Зоя фыркает, уже не скрываясь.
– Это хаски, Зайчик, – отвечаю я.
– И что они хотят?
– Как и все… Хлеба и зрелищ.
– Ты издеваешься, Царевич?
– Пожалуй, я пойду проверю собак, – говорит Зоя и отступает к выходу. – Вот здесь, на полке, номер телефона для связи с ресепшеном. И с кухней. Удобства вон там, небольшое здание, видите?
– Удобства? – переспрашивает Юля. – Даня, мне показалось или?
– Или, – отвечаю я и улыбаюсь. Широко так. – Походная романтика, Юлька!
– Ах романтика! – девчонка напирает, и я понимаю, что плана бегства у меня нет. И потому, когда Юля обнимает меня за талию, подставляя губы для поцелуя, я теряюсь. Совершенно глупо и по-детски. Очень вовремя звонит телефон, и Оля бодрым голосом сообщает:
– Царевич, твои экстремалы прибыли. Встречать сам будешь?

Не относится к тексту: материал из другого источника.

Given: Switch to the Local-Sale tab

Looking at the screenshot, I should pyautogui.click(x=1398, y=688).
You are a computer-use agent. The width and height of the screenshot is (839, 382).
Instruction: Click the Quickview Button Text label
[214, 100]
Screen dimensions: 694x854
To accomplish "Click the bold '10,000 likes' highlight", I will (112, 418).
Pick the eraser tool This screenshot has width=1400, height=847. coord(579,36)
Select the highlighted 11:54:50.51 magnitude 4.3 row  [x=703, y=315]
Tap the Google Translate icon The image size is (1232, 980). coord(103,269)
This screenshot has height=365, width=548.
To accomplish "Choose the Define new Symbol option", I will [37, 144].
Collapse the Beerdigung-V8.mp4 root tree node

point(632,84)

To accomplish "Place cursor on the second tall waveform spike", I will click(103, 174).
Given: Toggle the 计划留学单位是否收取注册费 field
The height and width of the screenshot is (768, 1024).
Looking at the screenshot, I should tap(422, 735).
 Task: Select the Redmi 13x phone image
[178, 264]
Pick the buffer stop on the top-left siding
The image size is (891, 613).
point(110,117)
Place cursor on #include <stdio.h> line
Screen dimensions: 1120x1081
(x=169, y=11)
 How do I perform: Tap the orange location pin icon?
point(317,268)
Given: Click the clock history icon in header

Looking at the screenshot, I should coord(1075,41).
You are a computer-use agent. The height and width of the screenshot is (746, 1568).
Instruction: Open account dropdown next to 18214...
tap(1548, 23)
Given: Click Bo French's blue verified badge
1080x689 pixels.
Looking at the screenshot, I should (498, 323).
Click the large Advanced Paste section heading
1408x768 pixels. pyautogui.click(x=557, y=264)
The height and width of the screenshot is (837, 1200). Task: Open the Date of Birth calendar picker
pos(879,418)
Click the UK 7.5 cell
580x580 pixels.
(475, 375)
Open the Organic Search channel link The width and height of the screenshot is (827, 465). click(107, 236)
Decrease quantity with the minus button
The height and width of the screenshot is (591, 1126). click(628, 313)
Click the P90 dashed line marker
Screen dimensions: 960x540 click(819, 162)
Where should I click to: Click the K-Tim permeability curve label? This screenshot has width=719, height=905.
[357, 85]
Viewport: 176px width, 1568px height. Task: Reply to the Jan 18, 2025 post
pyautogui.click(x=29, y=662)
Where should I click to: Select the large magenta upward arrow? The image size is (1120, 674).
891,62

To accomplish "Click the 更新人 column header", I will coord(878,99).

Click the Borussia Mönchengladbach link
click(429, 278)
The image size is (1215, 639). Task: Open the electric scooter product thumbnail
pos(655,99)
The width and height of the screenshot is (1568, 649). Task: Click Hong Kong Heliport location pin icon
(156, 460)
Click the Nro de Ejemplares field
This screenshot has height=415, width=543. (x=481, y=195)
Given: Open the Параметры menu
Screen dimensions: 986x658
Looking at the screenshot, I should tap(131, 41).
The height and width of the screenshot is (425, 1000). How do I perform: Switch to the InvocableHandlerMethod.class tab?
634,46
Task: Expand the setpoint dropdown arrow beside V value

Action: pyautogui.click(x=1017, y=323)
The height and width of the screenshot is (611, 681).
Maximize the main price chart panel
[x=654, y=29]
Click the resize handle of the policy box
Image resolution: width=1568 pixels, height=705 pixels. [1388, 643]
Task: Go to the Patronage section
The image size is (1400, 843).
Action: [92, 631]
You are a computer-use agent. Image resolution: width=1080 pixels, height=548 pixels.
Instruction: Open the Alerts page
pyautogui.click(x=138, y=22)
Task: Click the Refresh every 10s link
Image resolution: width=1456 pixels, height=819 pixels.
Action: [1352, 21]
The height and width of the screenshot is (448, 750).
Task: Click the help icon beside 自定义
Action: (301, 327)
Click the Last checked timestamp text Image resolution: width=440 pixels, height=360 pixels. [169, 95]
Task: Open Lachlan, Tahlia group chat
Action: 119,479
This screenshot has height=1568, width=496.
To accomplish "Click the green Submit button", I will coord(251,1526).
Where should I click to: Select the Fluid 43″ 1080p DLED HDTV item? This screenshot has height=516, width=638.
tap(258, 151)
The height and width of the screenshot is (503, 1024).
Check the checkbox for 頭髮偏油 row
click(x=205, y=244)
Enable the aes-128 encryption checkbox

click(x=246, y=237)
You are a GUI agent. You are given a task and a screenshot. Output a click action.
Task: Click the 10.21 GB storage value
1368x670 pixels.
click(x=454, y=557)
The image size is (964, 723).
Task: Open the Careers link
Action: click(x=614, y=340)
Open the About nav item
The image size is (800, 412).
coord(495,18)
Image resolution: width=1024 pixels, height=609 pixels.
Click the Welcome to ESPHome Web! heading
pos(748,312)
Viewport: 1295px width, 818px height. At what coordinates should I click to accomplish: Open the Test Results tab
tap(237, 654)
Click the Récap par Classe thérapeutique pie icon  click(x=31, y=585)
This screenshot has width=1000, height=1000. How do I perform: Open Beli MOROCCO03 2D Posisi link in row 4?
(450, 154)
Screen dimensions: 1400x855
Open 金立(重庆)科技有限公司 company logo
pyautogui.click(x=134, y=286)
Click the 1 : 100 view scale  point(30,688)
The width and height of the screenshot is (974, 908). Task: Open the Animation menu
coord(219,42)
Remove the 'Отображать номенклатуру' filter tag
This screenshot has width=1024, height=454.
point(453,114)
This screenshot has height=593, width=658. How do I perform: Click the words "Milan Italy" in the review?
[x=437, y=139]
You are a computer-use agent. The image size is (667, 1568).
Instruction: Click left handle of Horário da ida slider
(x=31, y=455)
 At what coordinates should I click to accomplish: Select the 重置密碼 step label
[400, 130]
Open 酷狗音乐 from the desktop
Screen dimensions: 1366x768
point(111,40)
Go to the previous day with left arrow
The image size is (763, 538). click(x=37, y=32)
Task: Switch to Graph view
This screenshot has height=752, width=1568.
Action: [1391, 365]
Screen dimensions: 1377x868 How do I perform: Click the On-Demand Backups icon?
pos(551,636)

– Уже бегу! – отвечаю я и осторожно обнимаю Юльку за плечи. – Там гости…
– Ммм…
– Мне нужно идти, Юль.
Из домика я почти выбегаю, стараясь не думать о том, как хмурит брови моя заклятая подруга. А перед глазами почему-то стоит Ника. Хрупкая, нежная. И уже не моя. И мне от этого даже почему-то не больно.
По лестнице, ведущей к большому дому, я почти взлетаю. Но останавливаюсь на самом верху и смотрю, как четверо крепких мужчин разгружают пикап. У двери смущенно мнется Иван. Парни явно настроены решительно. И только тогда я понимаю, что именно они – наш реальный шанс сделать из “Медвежьего угла” охренительное место. О том, что с ними договаривался отец, я стараюсь не думать. Как и о том, как нежно к нему прижималась Ника, стоя на балконе нового офиса. С видом на море, конечно.
– Приветствую вас в “Медвежьем углу”, – громко произношу я и подхожу ближе. – Даниил Царевич, к вашим услугам.
Один из мужчин, крупный и бородатый, похожий на косматого викинга, или на Костю, протягивает мне руку.
– Святослав Ремизов. Можно просто Свят. Рад знакомству. А у вас здесь интересно, – говорит он и протягивается до хруста. – И с погодой нам, кажется, повезло.
– Буду рад показать вам базу лично. А пока пройдемте на ресепшен, чтобы закончить все формальности. Заодно расскажу, что у нас есть.
– Парни, нас ждет карельское гостеприимство! – кричит Святослав и спрашивает уже тише: – Надеюсь, нас угостят настойкой на морошке, а не элитным вискарем?
Меня прошибает холодный пот.
Но Ванька вдруг оживает и резво бежит в сторону кухни.
Глава десятая
Зоя
В гостиной большого дома было непривычно шумно. Бабушка не любила подобные сборища. А может просто люди были другие. Сейчас все иначе.
Последние гости, супруги Козловские и Маргарита, не приехали. Аэропорт закрыли из-за непогоды. Затянувшаяся метель, хоть и занесла дороги, но подарила “Медвежьему углу” свое очарование. Казалось, что теперь мы оторваны от всего мира. Но так оно и было на самом деле… Мало кто рискнул бы выехать в ночь в сторону Мурманского шоссе. В камине трещали березовые поленья, из колонок лилась Behind Blue Eyes Limp Bizkit. За столом шел неспешный разговор, и Даниил мастерски направлял его в нужное русло. Алена и Тема суетились на кухне, Костя жарил на углях колбаски из оленины. А я казалась себе ненужной. Мой дом, моя крепость, в один миг перестал быть моим. Те же стены, та же мебель. Только люди другие.